[Information provided]

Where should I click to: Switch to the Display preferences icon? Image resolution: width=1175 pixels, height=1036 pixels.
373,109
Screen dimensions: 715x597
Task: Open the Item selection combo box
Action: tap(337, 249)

[/Information provided]

## Work order
Transcribe all the data word for word, as it appears above.

## Output below
Where should I click to: Switch to the Display preferences icon? Image resolution: width=1175 pixels, height=1036 pixels.
373,109
Screen dimensions: 715x597
Task: Open the Item selection combo box
Action: tap(337, 249)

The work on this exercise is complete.